The TEdit component has a cursor position given by the property SelStart. (The length of the highlighted text, if any, is then recorded by SelLength). You would think that the SelStart property in the TEdits would reflect the number of characters between the start of the line and the cursor, and similarly the length of SelLength would record a number of characters. You would be wrong. Let's look at why.

Originally there was ASCII which encoded characters using the low seven bits of an eight-bit byte — the numbers from 0 to 127. This situation couldn't last.

FPC uses the UTF8 encoding. This represents further characters using one, two, or three bytes. You don't need to know the exact details.

Microsoft went a different way, and since FPC mimics Delphi, which was written for Windows, elements of Microsoft's preferred system still need to be taken into account when writing FPC. And they used the encoding UTF16. This represents every character as either one or two sixteen-bit "words".
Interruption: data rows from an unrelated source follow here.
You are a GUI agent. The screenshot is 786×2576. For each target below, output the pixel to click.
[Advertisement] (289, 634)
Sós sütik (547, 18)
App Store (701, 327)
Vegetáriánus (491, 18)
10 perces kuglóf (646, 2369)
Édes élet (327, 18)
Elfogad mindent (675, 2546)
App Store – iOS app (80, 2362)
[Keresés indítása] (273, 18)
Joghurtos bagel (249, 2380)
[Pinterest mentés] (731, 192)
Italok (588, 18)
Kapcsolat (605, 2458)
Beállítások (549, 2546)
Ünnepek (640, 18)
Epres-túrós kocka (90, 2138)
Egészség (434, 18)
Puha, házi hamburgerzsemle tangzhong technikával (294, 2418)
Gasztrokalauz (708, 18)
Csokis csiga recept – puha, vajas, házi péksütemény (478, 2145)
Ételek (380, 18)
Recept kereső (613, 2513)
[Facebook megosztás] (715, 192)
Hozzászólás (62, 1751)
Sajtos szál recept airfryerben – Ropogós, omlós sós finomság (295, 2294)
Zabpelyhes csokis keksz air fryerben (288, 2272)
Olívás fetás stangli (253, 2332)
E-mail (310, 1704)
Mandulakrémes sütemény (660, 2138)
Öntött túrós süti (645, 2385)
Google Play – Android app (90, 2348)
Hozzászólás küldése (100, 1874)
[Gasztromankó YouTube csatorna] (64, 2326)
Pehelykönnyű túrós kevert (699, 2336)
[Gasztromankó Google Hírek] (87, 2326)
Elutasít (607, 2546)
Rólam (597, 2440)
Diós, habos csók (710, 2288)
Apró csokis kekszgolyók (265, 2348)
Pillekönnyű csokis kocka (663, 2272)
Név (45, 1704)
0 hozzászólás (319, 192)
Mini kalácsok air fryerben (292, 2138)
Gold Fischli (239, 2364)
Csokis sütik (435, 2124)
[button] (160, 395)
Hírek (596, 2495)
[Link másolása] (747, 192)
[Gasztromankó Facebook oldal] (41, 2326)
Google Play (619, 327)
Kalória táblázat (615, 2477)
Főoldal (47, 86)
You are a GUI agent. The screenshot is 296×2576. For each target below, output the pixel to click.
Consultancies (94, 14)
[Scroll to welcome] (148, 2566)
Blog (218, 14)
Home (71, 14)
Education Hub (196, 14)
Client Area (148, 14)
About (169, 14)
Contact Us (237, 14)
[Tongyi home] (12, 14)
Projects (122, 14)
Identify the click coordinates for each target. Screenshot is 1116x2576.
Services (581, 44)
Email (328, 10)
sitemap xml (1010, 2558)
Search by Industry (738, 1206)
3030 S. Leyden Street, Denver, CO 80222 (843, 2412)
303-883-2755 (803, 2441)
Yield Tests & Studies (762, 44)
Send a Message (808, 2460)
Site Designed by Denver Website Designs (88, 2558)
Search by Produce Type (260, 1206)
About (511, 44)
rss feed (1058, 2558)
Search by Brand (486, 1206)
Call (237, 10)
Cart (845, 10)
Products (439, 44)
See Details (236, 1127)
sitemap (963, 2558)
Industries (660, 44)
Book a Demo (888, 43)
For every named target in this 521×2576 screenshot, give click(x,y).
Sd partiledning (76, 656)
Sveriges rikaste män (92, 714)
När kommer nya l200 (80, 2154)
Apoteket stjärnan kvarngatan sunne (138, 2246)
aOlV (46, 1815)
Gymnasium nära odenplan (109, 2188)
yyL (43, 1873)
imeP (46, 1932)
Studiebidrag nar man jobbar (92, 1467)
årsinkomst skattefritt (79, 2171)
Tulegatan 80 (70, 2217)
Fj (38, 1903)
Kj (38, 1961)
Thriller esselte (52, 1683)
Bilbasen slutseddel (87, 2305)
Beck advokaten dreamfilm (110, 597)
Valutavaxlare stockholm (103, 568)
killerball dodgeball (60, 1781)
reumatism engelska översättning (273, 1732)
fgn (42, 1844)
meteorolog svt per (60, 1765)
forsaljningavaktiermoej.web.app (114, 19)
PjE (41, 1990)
So: the cursor position SelStart of a TEdit is given by the number of sixteen-bit words it would take to UTF16-encode the characters between the cursor and the start of the line (and SelLength is given in the same metric). Meanwhile when we ask for the actual Text field of the TEdit we're given a UTF8 string. And the original Pascal function Length, applied to a UTF8-encoded string, returns the number of bytes it takes up. (If it happens to also be ASCII, this will also be the number of characters, otherwise not.)

To help us deal with this situation we have the Pascal libraries LazUTF8 and LazUTF16. These contain the functions utf8length and utf16length. The naming of these functions is sheer madness and confused the heck out of me. Now it's your turn.

utf8length takes a string encoded in utf8 and says how many characters are represented by the encoding.

utf16length takes a string encoded in utf8 and tells you how many sixteen-bit words it would take to represent it if it was encoded in utf16 instead.

This means that if we want to put the cursor at a given position in our (UTF8-encoded) Text string, it's quite easy. Suppose we want to stick it after the 远 in 望远镜座. Then we can set the cursor position to be utf16length('望远').

Going the other way takes a little more work — or at least if there's an easier way than what follows I haven't found it. Maybe it's in a library somewhere.

The two-word UFT16 encodings use exclusively the hexadecimal ranges $D800 - $DBFF for the first of the two words and $DC00 - $DFFF for the second. All we have to do is go through the string one 16-bit word at a time looking for stuff like that, and count each such pair of words as one character. The following function does just that, converting a position in the string in the UTF16 metric to the number of characters to the left of that position.

Code: Pascal  [Select][+][-]
  1. function utf8cur(x:integer; s:string):integer;
  2. var WS: WideString;
  3.     i,j:integer;
  4. begin
  5. utf8cur:=0;
  6. WS:=utf8toutf16(s); //   We convert the string to utf16
  7. j:=0;
  8. //As FPC knows a WideString has word elements, length(WS) is the number of words, not bytes.
  9. for i:=1 to length(WS) do
  10.     begin
  11.     if not ((ord(WS[i])>= $D800) and (ord(WS[i])<$DC00)) then
  12.         j:=j+1;        // So we count every word except the first word of each two-word pair.
  13.     if i=x then utf8cur:=j;
  14.     end;
  15. end;

So if we have a TEdit called AEdit, for example, then the substring of characters to the left of the cursor is given by utf8copy(AEdit.Text, 1, utf8cur(AEdit.SelStart, AEdit.Text))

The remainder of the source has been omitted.